Description of Proposal
The proposal would provide an incentive to filers of information returns to use electronic
filing by extending the due date for filing such returns from February 28 (under present law) to
March 31 of the year following the calendar year to which the return relates.
The proposal would also require the Treasury to issue a study evaluating the merits and
disadvantages, if any, of extending the deadline for providing taxpayers with copies of information
returns from January 31 to February 15 (Forms W-2 would still be required to be furnished by
January 31).
Effective Date
The extension of the due date for filing returns would apply to information returns required
to be filed after December 31, 1999. The Treasury study would be due on December 31, 1998.
C. Paperless Electronic Filing
Present Law
Code section 6061 requires that tax forms be signed as required by the Secretary. The IRS
will not accept an electronically filed return unless it has received a Form 8453 providing signature
information on the filer. Form 8453 is a paper form that must be received by the IRS before any
electronically filed return is complete. Form 8453 provides signature information to the IRS.
A return generally is considered timely filed when it is received by the IRS on or before the
due date of the return. If the requirements of Code section 7502 are met, timely mailing is treated
as timely filing. If the return is mailed by registered mail, the dated registration statement is prima
facie evidence of delivery. As an electronically filed return is not mailed, section 7502 does not
apply.
The IRS periodically publishes a list of the forms and schedules that may be electronically
transmitted, as well as a list of forms, schedules, and other information that cannot be
electronically filed.
Description of Proposal
The proposal would require the Secretary to develop procedures that would eliminate the
need to file a paper form relating to signature information. Until the procedures are in place, the
proposal would authorize the Secretary to provide for alternative methods of signing all returns,
declarations, statements, or other documents. A document filed using an alternative method of
signature would be treated identically, for both civil and criminal purposes, as a signature on a
paper form.
The proposal also would provide rules for determining when electronic returns are deemed
filed, and for authorization for return preparers to communicate with the IRS on matters included
on electronically filed returns.
The proposal would require the Secretary to establish procedures, to the extent practicable,
to receive all forms electronically for taxable periods beginning after December 31, 1998.
Effective Date
The proposal would be effective on the date of enactment.
D. Return-Free Tax System
Present Law
Under present law, taxpayers generally are required to calculate their own tax liabilities and
submit returns showing their calculations.
Description of Proposal
The proposal would require the Secretary or his delegate to study the feasibility of, and
develop procedures for, the implementation of a return-free tax system for appropriate individuals
for taxable years beginning after 2007. The Secretary would be required annually to report to the
tax-writing committees on the progress of the development of such system. The Secretary would
be required to make the first report on the development of the return-free filing system to the tax
writing committees on June 30, 1999.
Effective Date
The proposal would be effective on the date of enactment.
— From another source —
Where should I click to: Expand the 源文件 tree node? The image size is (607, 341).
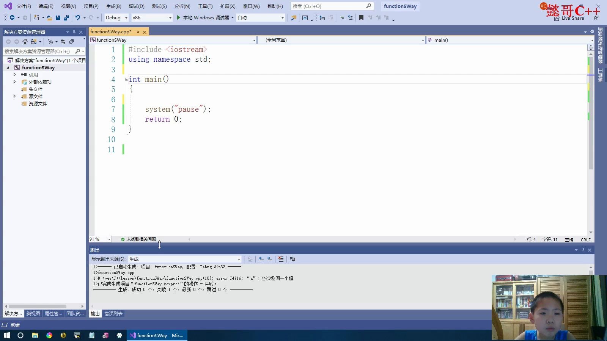coord(14,96)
E. Access to Account Information
Present Law
Taxpayers who file their returns electronically cannot review their accounts electronically.
Description of Proposal
The proposal would require the Secretary to develop procedures not later than December
31, 2006, under which a taxpayer filing returns electronically could review the taxpayer's own
account electronically, but only if all necessary privacy safeguards are in place by that date. The
Secretary would be required to issue an interim progress report to the tax-writing committees by
December 31, 2003.
Effective Date
The proposal would be effective on the date of enactment.